> Reading passage
# C7 male chassis mount



## dcginc

Looking to remove a hard wired two wire AC power cord on my Heed Canamp and replace with a C7 style cable.
   
  I cannot seem to find the chassis side for a custom install.
   
  Thoughts? Thxs


----------



## Steve Eddy

The mating receptacle for the C7 is a C8.
   
  Can get 'em from Mouser Electronics (see A and B at the top of the page).
   
  http://www.mouser.com/catalog/644/usd/1247.pdf
   
  I found a screw mount one in my sample/junk box. If you'd like it, PM me a mailing address and I'll drop it in the mail tomorrow.
   
  se


----------



## dcginc

THxs, I just sent you a PM.
   
  No wonder I couldn't find anything under a C7 search!


----------



## Steve Eddy

Quote: 





dcginc said:


> THxs, I just sent you a PM.
> 
> No wonder I couldn't find anything under a C7 search!


 
   





   
  Here's a handy little chart with all the various IEC 320 designations.
   

   
  Good luck with your project!
   
  se


----------



## eclipes

great a bit off topic but i guess its somewhat related than opening a new thread. I'm thinking about switching the powercable on my Swans MKIII which using a C7 outlet. I bought a PS Audio C7 power punch power cable and didn't realize it was a C7 polarized meaning one side is rounded and the other is squared. Will it still fit in my speakers? If it doesn't, I heard someone using a knife it shave the squared side off making it round, but don't know if this is safe... Need some help guys.


----------



## sridhar3

Quote:


eclipes said:


> great a bit off topic but i guess its somewhat related than opening a new thread. I'm thinking about switching the powercable on my Swans MKIII which using a C7 outlet. I bought a PS Audio C7 power punch power cable and didn't realize it was a C7 polarized meaning one side is rounded and the other is squared. Will it still fit in my speakers? If it doesn't, I heard someone using a knife it shave the squared side off making it round, but don't know if this is safe... Need some help guys.


 

 It would be okay to trim down the polarized plug.
   
  Alternatively, you can buy a power cable with a non-polarized C7 plug, such as the Pangea AC-14 (Link: http://www.audioadvisor.com/prodinfo.asp?number=PGAC14C7).
   
  -Courtesy of SE


----------



## eclipes

thanks... yeah I wasn't aware the PS Audio was a polarized plug, bought it online so didn't get a chance to check and see. If it doesn't work out, i'll definitely look into the Pangea AC-14... the price looks good too, much cheaper than what i've seen. 
  
  Quote: 





sridhar3 said:


> Quote:
> 
> It would be okay to trim down the polarized plug.
> 
> ...


----------



## dcginc

Thxs, will post pixs and offer comments on sound when done.


----------



## dcginc

I too had shaved down a PSAudio C7 punch cord some yrs ago to use with a sono product, worked fine, same cable now on my cable box receiver.


----------



## eclipes

how do you guys shave/trim it down? just use a knife or some sharp x-acto knife maybe?


----------



## dcginc

just used a razorblade knive to trim it down...


----------



## eclipes

okay guys, it worked. Used a razor blade knife and trimmed it down. Much easier than I thought. Thanks for all the helpp


----------



## Steve Eddy

Great!
   
  se


----------

> To do
Duplicate everything in the C7 chassis mount thread above, from "I cannot seem" down to "of the page).".

> Dataset records
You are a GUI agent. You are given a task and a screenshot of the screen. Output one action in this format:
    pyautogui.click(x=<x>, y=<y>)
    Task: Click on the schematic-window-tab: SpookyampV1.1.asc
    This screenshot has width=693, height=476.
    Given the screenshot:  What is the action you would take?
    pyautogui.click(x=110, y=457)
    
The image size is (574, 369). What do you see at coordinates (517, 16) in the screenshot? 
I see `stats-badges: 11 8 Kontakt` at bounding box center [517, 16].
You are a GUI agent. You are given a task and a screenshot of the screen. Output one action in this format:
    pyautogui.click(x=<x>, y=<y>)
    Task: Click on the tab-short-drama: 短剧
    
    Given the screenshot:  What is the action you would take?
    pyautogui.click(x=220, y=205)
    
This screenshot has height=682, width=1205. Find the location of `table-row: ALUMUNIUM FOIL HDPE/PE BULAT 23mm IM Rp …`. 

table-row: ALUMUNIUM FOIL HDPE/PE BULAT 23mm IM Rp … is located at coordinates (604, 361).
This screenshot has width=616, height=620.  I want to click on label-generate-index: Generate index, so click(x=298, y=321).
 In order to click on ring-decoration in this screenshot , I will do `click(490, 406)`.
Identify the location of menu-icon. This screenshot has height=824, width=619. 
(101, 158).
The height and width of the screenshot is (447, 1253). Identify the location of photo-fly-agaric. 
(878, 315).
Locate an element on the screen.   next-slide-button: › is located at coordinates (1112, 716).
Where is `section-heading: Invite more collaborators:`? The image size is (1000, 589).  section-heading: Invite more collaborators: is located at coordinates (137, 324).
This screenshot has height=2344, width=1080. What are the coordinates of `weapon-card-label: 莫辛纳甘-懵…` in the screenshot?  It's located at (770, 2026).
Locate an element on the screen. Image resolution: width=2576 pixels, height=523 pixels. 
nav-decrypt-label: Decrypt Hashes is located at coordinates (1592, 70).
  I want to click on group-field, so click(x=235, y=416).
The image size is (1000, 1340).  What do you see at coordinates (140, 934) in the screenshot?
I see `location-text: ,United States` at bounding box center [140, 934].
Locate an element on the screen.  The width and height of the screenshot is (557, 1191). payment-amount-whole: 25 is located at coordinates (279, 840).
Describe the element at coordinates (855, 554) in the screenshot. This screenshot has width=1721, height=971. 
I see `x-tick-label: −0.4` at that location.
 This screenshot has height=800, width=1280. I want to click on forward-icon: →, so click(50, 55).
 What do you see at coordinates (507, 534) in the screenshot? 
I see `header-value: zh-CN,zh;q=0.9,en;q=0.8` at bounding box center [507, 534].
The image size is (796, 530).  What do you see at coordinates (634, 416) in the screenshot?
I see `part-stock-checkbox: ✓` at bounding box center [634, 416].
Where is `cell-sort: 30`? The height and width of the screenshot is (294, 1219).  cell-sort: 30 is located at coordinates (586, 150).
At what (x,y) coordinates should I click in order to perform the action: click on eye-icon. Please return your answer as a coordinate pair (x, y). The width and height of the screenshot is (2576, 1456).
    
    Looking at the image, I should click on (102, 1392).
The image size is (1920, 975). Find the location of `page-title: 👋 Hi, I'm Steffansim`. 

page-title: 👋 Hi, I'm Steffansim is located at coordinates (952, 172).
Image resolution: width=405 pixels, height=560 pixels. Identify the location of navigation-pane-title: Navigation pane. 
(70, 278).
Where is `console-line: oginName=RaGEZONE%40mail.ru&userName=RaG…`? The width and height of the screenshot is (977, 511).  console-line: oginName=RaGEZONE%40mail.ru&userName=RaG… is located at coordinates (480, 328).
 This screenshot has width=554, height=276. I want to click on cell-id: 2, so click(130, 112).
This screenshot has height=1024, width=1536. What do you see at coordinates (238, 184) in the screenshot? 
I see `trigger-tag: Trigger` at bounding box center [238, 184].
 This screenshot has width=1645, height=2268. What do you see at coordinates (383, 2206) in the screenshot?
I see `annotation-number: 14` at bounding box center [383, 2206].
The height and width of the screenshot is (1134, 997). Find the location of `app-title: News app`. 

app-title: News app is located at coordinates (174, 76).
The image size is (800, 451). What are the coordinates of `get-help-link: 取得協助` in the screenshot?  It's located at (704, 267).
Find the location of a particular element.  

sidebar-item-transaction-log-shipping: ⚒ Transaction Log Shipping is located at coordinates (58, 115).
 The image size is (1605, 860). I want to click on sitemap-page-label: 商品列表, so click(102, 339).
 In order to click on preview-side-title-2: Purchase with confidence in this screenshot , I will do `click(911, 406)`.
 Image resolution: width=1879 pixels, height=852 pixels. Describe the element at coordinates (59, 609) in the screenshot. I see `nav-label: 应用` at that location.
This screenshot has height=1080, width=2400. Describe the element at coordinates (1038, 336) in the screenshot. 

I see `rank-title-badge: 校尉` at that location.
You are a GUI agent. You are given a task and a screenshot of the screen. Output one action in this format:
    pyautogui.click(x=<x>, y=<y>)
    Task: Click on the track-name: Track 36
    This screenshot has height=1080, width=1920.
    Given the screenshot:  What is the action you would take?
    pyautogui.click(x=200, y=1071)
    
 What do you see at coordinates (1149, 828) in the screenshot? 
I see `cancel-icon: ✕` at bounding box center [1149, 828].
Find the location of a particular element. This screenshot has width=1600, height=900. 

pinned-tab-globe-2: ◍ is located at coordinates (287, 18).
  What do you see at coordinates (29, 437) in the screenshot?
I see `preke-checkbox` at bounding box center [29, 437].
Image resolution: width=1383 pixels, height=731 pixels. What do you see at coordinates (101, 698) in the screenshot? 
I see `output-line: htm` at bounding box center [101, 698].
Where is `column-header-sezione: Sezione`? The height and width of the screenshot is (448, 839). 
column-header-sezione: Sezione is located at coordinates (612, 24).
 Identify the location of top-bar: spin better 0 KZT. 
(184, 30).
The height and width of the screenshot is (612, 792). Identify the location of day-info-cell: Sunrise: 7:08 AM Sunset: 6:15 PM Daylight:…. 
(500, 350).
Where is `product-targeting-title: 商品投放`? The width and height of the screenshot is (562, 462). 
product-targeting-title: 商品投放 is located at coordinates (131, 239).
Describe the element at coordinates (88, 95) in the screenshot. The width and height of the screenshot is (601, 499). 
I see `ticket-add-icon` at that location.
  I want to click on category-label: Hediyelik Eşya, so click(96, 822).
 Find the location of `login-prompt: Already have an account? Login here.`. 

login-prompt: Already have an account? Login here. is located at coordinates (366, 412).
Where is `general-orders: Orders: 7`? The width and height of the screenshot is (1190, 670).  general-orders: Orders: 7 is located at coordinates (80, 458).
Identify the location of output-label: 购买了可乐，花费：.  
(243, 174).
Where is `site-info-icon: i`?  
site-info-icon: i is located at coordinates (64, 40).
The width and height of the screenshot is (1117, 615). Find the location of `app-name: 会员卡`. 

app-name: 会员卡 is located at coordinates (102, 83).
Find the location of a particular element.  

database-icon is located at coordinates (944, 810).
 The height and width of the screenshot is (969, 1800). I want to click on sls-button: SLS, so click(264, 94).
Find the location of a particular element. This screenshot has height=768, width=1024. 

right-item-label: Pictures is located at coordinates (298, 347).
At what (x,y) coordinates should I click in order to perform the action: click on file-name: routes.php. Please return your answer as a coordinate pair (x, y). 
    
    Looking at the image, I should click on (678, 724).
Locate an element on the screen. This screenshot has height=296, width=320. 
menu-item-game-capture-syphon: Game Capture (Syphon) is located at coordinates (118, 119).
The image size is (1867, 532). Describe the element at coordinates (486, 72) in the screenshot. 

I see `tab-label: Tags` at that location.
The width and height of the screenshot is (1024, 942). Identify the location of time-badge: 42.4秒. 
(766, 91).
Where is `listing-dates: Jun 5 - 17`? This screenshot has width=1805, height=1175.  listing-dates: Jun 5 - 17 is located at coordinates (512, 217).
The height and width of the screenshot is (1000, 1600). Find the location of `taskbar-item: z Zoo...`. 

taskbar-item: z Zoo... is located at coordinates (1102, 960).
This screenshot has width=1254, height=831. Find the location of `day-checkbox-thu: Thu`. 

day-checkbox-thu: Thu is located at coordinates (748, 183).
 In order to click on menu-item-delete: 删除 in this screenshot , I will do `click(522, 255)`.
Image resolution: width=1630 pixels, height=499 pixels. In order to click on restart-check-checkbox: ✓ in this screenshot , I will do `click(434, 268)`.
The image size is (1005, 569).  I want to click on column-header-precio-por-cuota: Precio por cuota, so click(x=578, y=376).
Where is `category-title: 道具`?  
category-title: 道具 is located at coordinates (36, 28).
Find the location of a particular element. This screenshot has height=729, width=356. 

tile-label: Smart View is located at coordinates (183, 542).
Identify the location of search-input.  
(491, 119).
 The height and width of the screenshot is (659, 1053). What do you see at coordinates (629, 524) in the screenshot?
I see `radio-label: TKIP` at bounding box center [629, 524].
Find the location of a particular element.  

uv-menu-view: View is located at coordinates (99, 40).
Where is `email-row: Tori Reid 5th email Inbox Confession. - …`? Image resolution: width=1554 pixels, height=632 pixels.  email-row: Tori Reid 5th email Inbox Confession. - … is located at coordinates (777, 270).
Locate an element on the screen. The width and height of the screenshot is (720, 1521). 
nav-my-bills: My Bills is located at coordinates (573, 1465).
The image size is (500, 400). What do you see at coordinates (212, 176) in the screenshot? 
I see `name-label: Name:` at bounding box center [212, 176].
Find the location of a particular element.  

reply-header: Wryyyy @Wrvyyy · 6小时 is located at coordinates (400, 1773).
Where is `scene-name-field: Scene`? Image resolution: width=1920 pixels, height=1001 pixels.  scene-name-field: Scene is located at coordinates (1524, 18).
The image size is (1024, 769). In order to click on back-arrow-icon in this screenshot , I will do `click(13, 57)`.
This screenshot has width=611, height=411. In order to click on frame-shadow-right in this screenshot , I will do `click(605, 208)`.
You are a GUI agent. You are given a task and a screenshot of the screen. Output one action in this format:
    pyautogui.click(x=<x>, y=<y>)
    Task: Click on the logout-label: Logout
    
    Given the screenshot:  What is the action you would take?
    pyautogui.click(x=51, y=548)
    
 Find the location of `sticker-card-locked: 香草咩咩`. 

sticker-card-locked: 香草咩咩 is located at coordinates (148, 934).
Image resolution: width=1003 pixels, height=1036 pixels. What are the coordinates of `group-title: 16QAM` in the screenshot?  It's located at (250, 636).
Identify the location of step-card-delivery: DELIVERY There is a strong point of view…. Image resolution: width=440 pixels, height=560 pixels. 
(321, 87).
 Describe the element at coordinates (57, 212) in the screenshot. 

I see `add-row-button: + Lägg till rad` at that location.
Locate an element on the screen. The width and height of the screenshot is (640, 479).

> Written solution
I cannot seem to find the chassis side for a custom install.
   
  Thoughts? Thxs


----------



## Steve Eddy

The mating receptacle for the C7 is a C8.
   
  Can get 'em from Mouser Electronics (see A and B at the top of the page).